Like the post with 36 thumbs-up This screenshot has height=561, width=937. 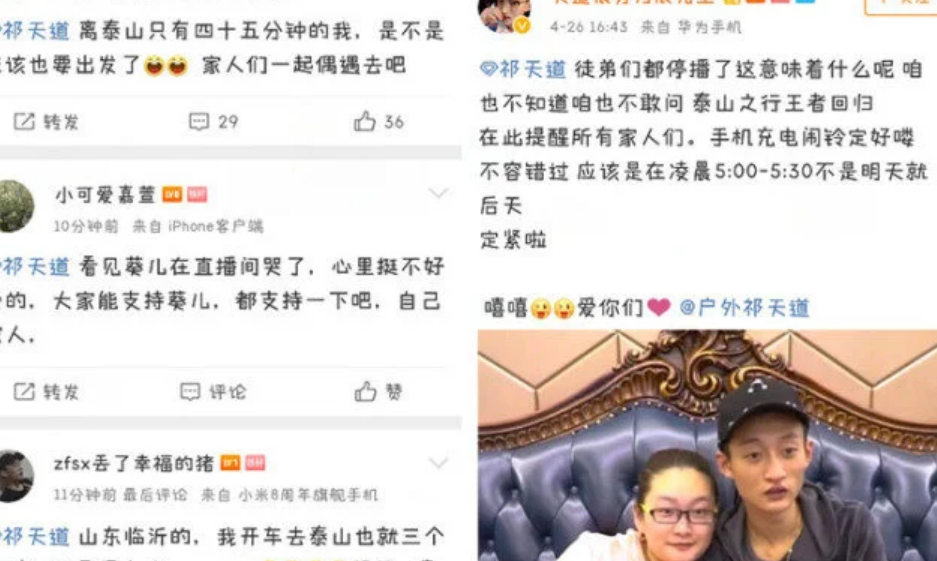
==
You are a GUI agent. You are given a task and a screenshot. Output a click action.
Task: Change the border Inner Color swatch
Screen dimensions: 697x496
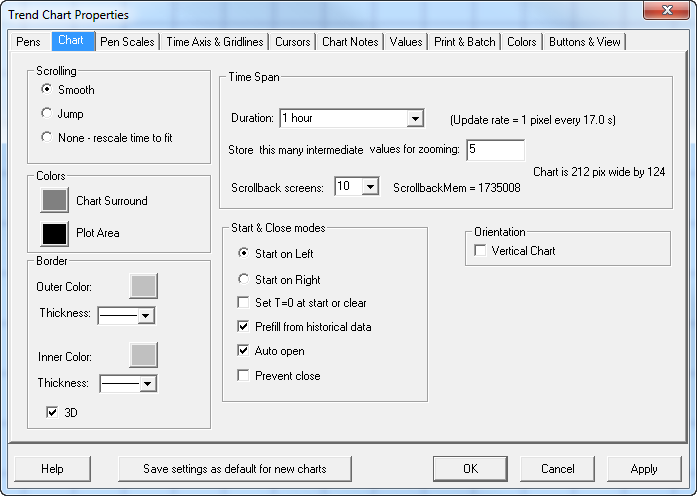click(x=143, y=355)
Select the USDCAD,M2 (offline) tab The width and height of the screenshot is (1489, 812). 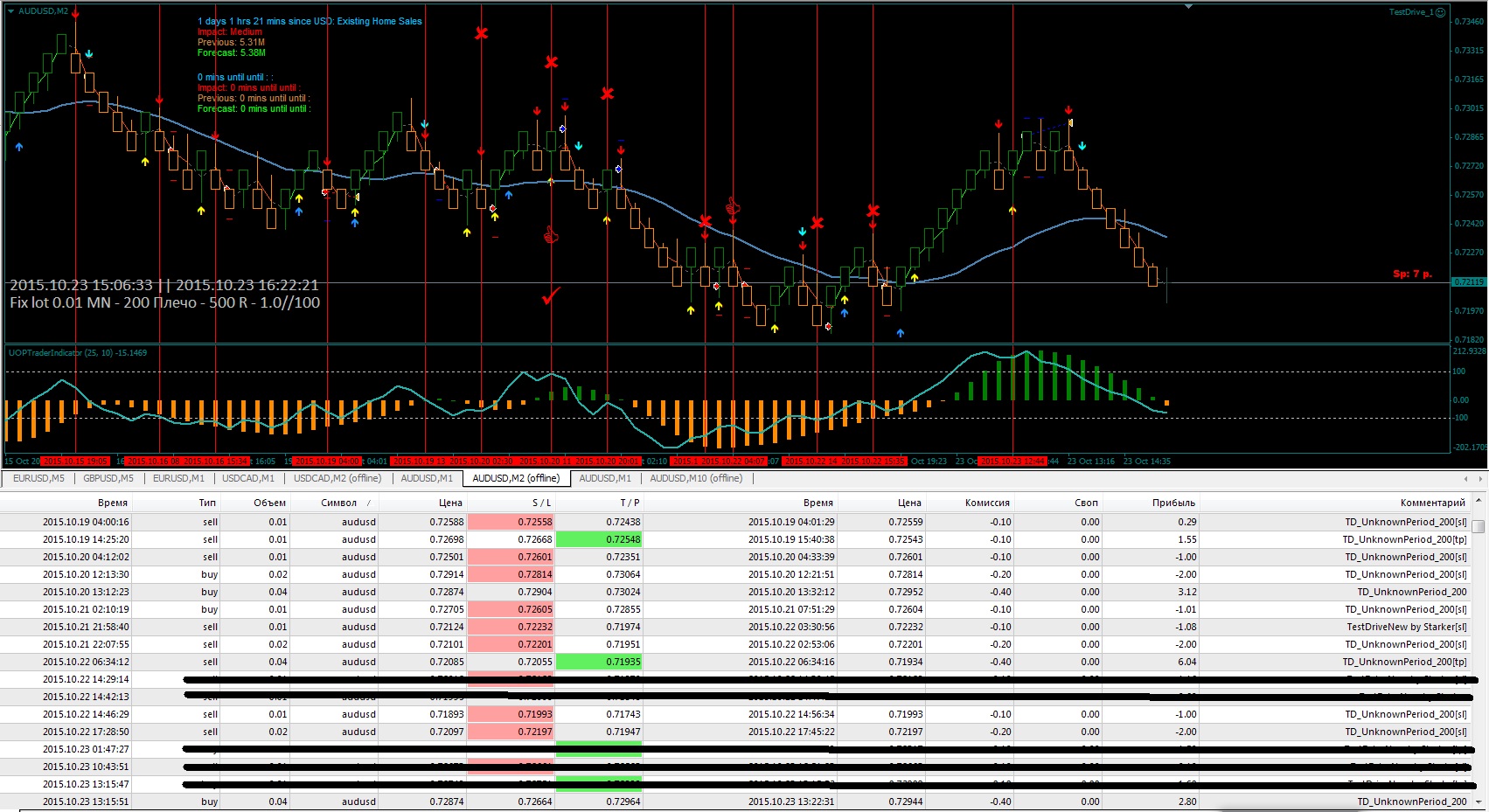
--
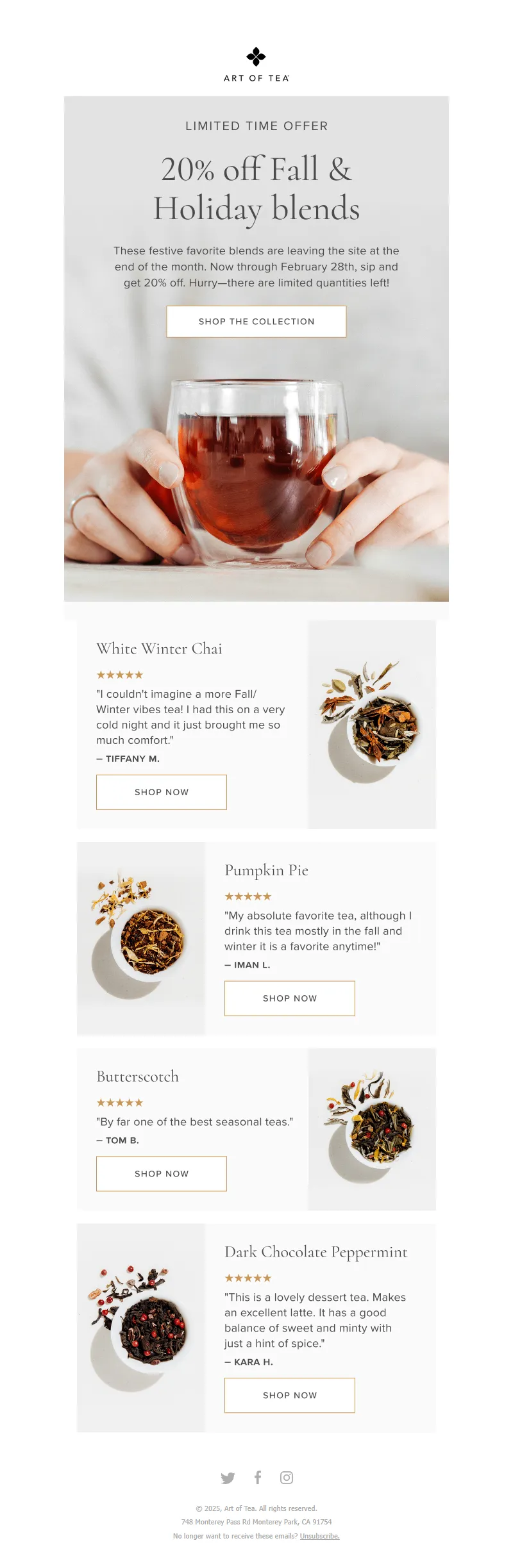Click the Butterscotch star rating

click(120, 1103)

How to complete this task
Only one part of the listing is wanted: the lines from the one containing "You are a GUI" through the one containing "Select the USDCAD,M2", both included. Please transcribe it exactly, leaving out the pictures.

Task output
You are a GUI agent. You are given a task and a screenshot. Output a click action.
Task: Change the border Inner Color swatch
Screen dimensions: 697x496
click(x=143, y=355)
Select the USDCAD,M2 (offline) tab The width and height of the screenshot is (1489, 812). 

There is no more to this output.